Does it work?  If not, it might be saying that it starts at that distance from the default, which I believe is right next to the window you're selecting from.  I'm not sure how to get it to behave correctly.


----------



## shannen (Jul 30, 2003)

ai....sad to say, it does not work and tt't y i badly needed help on this. in fact, it does not even come out on the side of the window. it appears in the center of the screen, just like setting the placeWhere flag to the center. HELPPPPPP


----------



## tjw (Jul 31, 2003)

I'm not familiar with Carbon, but I did find this: http://developer.apple.com/documentation/Carbon/Reference/Color_Picker_Manager/index.html


----------



## shannen (Jul 31, 2003)

Thanks for the link provided. that was the exact one that i used to reference and came up with the stated code but it failed to work....oh my god!!!! i am so helpless........


----------



## tjw (Jul 31, 2003)

Can you attach the code in question so i/we could play with it?


----------



## shannen (Jul 31, 2003)

Hi,
The following is the function that I wrote to prompt the ColorPicker dialog. The input parameter is the color that I wanted the dialog to pick. Everything works except for the position setting.

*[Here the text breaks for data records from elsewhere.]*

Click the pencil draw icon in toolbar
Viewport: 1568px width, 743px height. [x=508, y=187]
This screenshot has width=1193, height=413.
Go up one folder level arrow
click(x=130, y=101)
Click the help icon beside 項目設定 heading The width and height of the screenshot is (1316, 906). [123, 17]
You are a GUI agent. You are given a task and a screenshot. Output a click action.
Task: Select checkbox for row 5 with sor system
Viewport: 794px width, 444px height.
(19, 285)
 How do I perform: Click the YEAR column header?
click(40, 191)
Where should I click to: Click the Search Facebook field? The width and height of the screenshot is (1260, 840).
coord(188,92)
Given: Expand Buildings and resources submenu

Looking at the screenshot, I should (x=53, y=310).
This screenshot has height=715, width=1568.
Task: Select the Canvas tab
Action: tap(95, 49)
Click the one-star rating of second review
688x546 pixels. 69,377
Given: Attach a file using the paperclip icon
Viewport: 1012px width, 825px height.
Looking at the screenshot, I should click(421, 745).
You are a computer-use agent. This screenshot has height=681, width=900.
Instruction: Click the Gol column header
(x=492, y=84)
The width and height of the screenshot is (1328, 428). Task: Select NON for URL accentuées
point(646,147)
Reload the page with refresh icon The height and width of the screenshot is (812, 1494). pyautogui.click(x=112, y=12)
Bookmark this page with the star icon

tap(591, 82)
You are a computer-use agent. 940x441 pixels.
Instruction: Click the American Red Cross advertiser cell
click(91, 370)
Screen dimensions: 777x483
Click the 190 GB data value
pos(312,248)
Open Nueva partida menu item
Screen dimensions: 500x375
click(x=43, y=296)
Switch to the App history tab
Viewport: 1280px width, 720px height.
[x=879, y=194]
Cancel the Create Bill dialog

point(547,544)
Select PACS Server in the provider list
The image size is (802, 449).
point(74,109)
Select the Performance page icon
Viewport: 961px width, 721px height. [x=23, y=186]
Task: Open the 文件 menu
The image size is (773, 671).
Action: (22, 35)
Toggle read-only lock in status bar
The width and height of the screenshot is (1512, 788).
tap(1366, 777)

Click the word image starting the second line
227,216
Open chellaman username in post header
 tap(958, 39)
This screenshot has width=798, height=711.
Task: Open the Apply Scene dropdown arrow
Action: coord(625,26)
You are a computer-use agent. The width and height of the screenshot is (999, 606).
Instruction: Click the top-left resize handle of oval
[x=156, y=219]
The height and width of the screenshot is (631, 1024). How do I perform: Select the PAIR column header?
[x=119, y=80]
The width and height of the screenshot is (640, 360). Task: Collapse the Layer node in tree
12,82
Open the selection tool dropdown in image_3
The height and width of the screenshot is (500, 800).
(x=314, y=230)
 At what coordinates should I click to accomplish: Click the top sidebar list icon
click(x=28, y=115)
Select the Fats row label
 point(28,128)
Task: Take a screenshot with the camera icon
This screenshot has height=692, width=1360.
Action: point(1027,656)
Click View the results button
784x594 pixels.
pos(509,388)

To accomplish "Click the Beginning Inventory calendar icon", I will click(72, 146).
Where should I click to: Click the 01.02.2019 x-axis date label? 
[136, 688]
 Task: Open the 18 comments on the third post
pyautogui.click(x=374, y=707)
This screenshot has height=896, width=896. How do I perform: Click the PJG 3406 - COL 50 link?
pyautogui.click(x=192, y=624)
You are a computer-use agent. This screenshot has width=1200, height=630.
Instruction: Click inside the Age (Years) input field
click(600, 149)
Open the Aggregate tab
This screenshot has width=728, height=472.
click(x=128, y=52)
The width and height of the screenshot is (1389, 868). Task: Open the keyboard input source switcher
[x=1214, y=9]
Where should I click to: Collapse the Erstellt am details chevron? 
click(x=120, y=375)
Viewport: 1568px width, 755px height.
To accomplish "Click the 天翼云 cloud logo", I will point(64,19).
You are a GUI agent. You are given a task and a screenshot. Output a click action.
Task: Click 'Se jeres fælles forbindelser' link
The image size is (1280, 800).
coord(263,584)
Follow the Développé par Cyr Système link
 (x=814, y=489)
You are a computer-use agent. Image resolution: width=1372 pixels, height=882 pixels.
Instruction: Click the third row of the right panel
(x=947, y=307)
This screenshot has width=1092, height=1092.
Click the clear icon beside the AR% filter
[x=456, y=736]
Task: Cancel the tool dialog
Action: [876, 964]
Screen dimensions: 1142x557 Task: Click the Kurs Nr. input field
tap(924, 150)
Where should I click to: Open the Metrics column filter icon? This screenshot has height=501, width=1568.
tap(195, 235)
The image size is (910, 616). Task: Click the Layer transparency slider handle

Thank you all so much.

>>>>>>>>>>>>>>>>>>>>
 */
bool CDialogs:romptObjectTimebarColor( ::CColor& ioColor )
{
	bool theUserSelected = false;

	::CColor theStateColor = ioColor;
	CMRGBColor theColor = { theStateColor.GetRed( ) * 256, theStateColor.GetGreen( ) * 256, theStateColor.GetBlue( ) * 256 };
	NPMColor thePMColor = { NULL, theColor }; 

long theVal;
::Gestalt(gestaltColorPickerVersion, &theVal );
	// Initialize the color picker
	NColorPickerInfo theInfo;
	theInfo.theColor = thePMColor;
	theInfo.dstProfile = NULL;
	//theInfo.placeWhere = kCenterOnMainScreen;
	theInfo.placeWhere = kAtSpecifiedOrigin;
	theInfo.dialogOrigin.v = 0;
	theInfo.dialogOrigin.h = 0;
	theInfo.pickerType = 0;
	theInfo.eventProc = NULL;
	theInfo.colorProc = NULL;
	theInfo.colorProcData = 0;

	short theR;
	short theG;
	short theB;

	// Run the color picker and if there wansn't an err, then set the color
	if ( ( NPickColor( &theInfo ) == noErr ) && ( theInfo.newColorChosen ) )
	{
		theR = theInfo.theColor.color.rgb.red / 256;
		theG = theInfo.theColor.color.rgb.green / 256;
		theB = theInfo.theColor.color.rgb.blue / 256;
		ioColor = ::CColor( theR, theG, theB );
		theUserSelected = true;
	}
	return theUserSelected;
}


----------



## wiz (Jul 31, 2003)

do u mind formatting it please enclose it in [ code ]...[/ code ] tags


----------



## shannen (Aug 1, 2003)

sure i can but why is there a need? Pardon me for my ignorance. Is it some devt tools specific stuff? I am using code warrior. Let me know how you want me to enclose it? (every line ?) thanks again


----------



## wiz (Aug 1, 2003)

the whole block of text but hey np... it's pretty neat


----------



## shannen (Aug 4, 2003)

oh gosh...seems like this is not an easy problem....its been a week.... :'(


----------